Иван Иванович с испугом посмотрел на меня.
— Доктор, я ничего не понимаю! Кто этот человек в красной шапке? Почему жертвы революции? Почему нет твёрдых знаков?
— Поедемте лучше в Смольный, — сказал я. — Я вас провожу.
— Да, да! — обрадовался Иван Иванович. — Я хочу к Варваре Платоновне.
Мы сели с ним в трамвай.
Вдруг с улицы послышалась песня:
— Что это такое? — растерялся Иван Иванович и выглянул в окно.
По улице шли люди с красными знамёнами.
— Куда они идут?
— В Смольный, — спокойно ответил сосед Ивана Ивановича.
— В Смольный? А почему у них красные знамёна?
— По случаю Октября.
— Какого октября?
— Да Седьмого ноября.
Иван Иванович побледнел и схватился за голову.
— Октября, ноября… ничего не понимаю.
— Вот и Смольный, — сказал я.
Иван Иванович попрощался со мной и вышел.
Я спрыгнул с площадки и стал издали наблюдать за ним.

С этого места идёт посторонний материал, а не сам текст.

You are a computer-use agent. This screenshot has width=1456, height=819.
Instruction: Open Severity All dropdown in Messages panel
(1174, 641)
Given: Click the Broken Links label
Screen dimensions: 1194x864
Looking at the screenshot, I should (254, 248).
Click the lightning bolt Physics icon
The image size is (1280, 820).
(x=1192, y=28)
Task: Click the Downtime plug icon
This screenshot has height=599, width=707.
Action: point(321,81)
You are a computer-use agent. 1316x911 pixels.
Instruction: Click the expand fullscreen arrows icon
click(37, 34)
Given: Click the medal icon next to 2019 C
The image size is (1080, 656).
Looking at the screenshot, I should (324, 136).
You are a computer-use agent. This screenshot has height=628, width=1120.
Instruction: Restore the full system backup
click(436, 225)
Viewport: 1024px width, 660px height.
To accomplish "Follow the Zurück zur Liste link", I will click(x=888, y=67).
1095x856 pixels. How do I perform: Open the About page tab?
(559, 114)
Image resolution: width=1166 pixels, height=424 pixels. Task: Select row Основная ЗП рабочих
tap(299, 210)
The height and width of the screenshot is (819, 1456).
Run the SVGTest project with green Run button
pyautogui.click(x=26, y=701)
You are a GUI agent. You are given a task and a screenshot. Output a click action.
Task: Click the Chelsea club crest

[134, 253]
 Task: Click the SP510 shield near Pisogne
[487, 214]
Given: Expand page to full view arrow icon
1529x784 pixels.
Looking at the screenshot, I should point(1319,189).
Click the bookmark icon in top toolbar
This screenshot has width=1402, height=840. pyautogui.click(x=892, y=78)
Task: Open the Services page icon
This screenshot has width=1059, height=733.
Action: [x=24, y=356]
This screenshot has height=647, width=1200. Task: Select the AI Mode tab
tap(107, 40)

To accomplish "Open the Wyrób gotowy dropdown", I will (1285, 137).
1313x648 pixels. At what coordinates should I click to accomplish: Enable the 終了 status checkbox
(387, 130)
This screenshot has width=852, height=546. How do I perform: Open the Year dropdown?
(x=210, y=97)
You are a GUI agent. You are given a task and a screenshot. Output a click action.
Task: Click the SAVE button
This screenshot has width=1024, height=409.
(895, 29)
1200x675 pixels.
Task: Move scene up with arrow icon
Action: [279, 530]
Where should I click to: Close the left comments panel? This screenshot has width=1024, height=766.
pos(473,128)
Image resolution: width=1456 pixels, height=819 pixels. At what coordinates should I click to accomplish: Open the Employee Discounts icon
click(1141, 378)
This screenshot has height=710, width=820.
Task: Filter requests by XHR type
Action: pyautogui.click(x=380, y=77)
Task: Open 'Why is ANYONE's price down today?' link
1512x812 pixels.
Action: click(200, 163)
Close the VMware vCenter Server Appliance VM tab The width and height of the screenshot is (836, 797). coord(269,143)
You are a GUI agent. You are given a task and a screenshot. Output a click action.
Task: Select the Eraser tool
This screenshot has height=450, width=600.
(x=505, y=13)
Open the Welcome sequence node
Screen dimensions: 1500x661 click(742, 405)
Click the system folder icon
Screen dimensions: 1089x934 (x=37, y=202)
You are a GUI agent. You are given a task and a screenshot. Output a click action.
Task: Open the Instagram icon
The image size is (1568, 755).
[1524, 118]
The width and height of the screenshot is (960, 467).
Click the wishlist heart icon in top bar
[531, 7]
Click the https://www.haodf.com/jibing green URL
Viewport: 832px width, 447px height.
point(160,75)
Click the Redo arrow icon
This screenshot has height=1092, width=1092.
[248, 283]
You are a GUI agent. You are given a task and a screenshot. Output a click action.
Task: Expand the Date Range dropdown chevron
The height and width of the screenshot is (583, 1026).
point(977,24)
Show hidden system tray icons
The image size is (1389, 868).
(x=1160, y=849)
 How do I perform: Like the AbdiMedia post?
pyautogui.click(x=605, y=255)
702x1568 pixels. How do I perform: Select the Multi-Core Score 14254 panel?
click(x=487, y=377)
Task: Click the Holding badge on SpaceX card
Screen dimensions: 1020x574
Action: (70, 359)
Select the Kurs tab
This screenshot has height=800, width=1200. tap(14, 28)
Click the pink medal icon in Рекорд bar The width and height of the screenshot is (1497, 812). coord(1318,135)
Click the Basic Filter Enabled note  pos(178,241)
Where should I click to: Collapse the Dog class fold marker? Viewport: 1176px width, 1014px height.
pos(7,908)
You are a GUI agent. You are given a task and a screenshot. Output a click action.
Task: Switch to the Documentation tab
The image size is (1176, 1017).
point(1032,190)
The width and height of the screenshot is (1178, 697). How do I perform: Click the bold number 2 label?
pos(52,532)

Я видел, как он с недоумением смотрел на новую арку у Смольного. Потом он остановился у памятника Ленину и обошёл его со всех сторон.
— Варвара Платоновна принимает? — растерянно спросил он, войдя в подъезд.
Никто ему не ответил.
Иван Иванович быстро побежал по лестнице, но его остановили на площадке в третьем этаже.
— Пропуск, — сказал красноармеец.
— Какой пропуск? Я сегодня здесь обедаю.
— Столовая внизу.
— Ты ошибаешься, братец, — сказал Иван Иванович. — Графиня живёт наверху.
Я всегда обедаю у неё по средам. Я преподаватель истории и географии, статский советник Зуппе. Пусти меня.
Красноармеец преградил ему дорогу штыком.
Тут я подошёл к Ивану Ивановичу и сказал:
— Дорогой Иван Иванович, не спорьте. Графиня Варвара Платоновна давно уже не графиня, а вы — не статский советник и не преподаватель истории и географии. История теперь другая и география другая. Вы проспали в моей клинике одиннадцать лет.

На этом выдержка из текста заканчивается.